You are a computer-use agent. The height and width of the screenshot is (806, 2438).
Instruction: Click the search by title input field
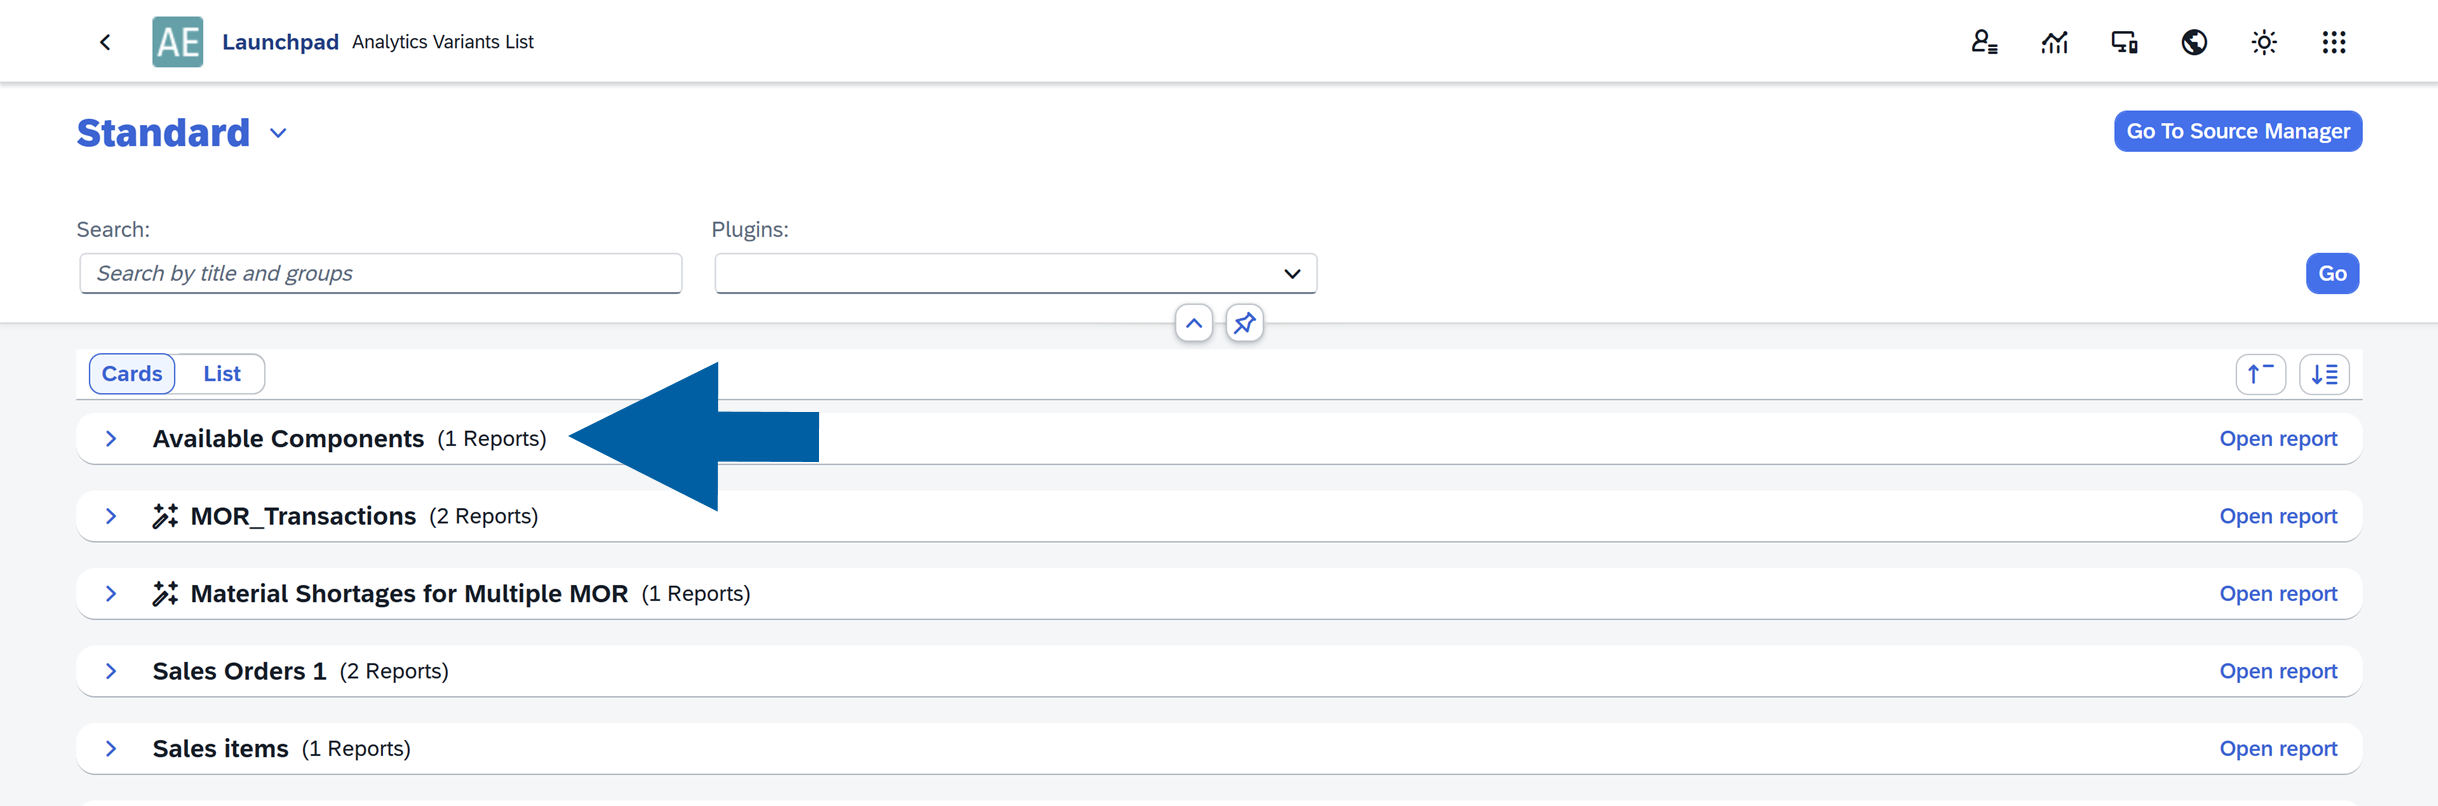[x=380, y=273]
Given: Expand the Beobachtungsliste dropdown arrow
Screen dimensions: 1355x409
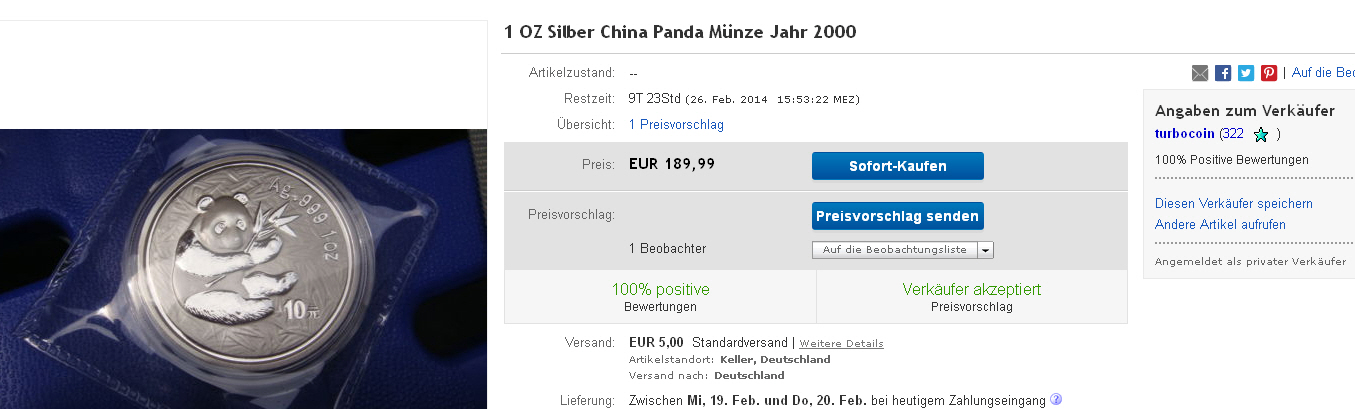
::::::
For this exercise, retype the data above exactly and skip every image.

You are a computer-use agent. The height and width of the screenshot is (806, 2438).
Instruction: Click the search by title input field
[x=380, y=273]
Given: Expand the Beobachtungsliste dropdown arrow
Screen dimensions: 1355x409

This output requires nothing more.